Select from the records below every line that has the word "value" in it.
** Opening Data shown block **
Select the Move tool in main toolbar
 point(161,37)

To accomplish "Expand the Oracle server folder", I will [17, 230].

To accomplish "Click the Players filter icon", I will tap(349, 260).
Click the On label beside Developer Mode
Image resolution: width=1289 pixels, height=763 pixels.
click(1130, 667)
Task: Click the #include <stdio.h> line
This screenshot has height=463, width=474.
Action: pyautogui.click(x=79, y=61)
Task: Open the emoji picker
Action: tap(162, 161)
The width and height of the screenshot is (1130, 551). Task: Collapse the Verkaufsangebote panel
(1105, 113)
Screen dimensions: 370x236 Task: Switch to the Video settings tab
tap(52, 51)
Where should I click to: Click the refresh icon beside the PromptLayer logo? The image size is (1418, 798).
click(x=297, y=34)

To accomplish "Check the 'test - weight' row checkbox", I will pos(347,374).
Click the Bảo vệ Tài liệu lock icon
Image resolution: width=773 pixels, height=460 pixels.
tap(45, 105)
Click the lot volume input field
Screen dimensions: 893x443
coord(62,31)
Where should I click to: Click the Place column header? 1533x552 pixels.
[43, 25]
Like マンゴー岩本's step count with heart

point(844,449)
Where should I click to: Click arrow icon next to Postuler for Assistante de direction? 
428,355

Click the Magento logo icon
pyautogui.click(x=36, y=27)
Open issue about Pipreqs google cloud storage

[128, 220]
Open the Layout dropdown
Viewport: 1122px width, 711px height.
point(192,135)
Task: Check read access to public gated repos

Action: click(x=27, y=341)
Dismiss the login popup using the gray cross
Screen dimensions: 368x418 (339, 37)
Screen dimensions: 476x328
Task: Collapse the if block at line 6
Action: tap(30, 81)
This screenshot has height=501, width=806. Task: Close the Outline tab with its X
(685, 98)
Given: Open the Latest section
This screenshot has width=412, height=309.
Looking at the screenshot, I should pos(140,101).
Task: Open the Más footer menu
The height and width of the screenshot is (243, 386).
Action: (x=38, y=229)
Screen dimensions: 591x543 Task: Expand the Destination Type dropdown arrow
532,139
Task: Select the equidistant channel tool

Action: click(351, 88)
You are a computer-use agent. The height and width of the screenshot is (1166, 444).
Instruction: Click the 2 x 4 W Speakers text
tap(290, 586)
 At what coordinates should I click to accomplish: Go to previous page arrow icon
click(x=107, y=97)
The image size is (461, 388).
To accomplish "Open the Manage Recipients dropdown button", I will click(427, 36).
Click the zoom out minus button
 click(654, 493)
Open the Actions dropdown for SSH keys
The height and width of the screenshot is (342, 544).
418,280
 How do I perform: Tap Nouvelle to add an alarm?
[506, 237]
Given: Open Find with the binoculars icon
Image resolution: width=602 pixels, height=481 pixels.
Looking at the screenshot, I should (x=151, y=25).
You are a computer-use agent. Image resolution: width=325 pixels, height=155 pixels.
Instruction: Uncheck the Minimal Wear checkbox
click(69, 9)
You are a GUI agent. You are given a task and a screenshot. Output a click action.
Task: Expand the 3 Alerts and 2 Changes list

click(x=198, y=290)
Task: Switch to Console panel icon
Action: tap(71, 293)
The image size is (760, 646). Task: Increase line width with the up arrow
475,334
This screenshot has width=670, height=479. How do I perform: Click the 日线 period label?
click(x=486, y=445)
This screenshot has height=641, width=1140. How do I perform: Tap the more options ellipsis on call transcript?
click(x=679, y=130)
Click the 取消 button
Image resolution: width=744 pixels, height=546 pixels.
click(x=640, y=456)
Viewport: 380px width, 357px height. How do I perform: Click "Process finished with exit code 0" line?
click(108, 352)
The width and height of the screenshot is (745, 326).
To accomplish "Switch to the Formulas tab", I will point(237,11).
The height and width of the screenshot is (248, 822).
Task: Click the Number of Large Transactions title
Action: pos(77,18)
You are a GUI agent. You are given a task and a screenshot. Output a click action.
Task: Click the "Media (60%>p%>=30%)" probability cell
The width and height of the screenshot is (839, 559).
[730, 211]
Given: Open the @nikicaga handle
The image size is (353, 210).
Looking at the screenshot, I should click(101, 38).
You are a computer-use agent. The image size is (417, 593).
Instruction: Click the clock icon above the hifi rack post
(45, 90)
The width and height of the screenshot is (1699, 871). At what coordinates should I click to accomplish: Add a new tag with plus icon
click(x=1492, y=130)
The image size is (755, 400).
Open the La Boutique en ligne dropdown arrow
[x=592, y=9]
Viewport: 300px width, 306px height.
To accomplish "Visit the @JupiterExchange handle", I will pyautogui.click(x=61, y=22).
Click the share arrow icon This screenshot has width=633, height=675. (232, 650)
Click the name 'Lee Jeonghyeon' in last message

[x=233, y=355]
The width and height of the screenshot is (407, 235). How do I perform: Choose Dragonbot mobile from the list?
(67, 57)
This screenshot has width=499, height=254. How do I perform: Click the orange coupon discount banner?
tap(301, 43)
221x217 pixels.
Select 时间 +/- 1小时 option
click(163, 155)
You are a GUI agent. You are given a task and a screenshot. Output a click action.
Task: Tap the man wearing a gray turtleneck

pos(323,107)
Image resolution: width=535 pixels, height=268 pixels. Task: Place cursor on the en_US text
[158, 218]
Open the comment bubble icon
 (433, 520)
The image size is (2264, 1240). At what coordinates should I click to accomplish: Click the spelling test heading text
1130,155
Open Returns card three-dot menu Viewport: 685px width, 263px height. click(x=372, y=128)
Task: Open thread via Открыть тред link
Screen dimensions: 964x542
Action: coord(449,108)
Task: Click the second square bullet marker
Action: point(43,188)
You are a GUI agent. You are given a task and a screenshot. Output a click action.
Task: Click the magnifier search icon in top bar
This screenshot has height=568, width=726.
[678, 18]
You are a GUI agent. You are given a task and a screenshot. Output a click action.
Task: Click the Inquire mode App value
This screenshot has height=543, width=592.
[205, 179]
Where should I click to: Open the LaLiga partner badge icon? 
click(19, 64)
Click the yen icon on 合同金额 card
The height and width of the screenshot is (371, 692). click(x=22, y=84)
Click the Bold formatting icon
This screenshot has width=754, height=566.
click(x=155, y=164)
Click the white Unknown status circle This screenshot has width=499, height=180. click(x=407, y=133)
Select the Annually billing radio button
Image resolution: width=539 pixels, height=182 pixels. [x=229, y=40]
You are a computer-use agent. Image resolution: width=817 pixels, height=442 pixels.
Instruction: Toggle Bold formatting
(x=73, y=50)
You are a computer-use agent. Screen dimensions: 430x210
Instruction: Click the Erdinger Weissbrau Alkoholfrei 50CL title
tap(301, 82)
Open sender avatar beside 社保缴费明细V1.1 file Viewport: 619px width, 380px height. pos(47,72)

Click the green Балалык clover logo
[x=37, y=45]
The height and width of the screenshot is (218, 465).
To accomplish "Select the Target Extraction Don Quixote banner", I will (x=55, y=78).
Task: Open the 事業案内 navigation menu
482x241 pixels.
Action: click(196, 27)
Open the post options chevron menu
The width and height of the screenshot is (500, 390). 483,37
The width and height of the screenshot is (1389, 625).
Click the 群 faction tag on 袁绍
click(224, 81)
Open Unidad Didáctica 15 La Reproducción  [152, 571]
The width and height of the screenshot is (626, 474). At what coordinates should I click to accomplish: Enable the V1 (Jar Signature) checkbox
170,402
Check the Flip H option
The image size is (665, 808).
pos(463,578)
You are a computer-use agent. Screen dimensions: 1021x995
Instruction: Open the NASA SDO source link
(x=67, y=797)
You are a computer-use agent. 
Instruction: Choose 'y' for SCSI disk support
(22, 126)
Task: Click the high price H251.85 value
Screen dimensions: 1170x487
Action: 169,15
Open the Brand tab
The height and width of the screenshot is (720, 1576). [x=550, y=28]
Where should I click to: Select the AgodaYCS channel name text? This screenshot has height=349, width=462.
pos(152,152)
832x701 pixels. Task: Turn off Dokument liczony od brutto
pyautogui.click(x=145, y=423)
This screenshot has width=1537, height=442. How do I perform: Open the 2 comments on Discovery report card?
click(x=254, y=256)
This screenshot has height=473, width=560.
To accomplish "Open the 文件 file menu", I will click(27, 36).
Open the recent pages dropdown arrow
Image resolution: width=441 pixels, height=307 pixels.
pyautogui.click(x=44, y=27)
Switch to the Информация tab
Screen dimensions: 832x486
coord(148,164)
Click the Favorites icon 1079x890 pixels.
** Closing Data shown block **
» **Answer for the task**:
Task: Click the Inquire mode App value
Task: Click the high price H251.85 value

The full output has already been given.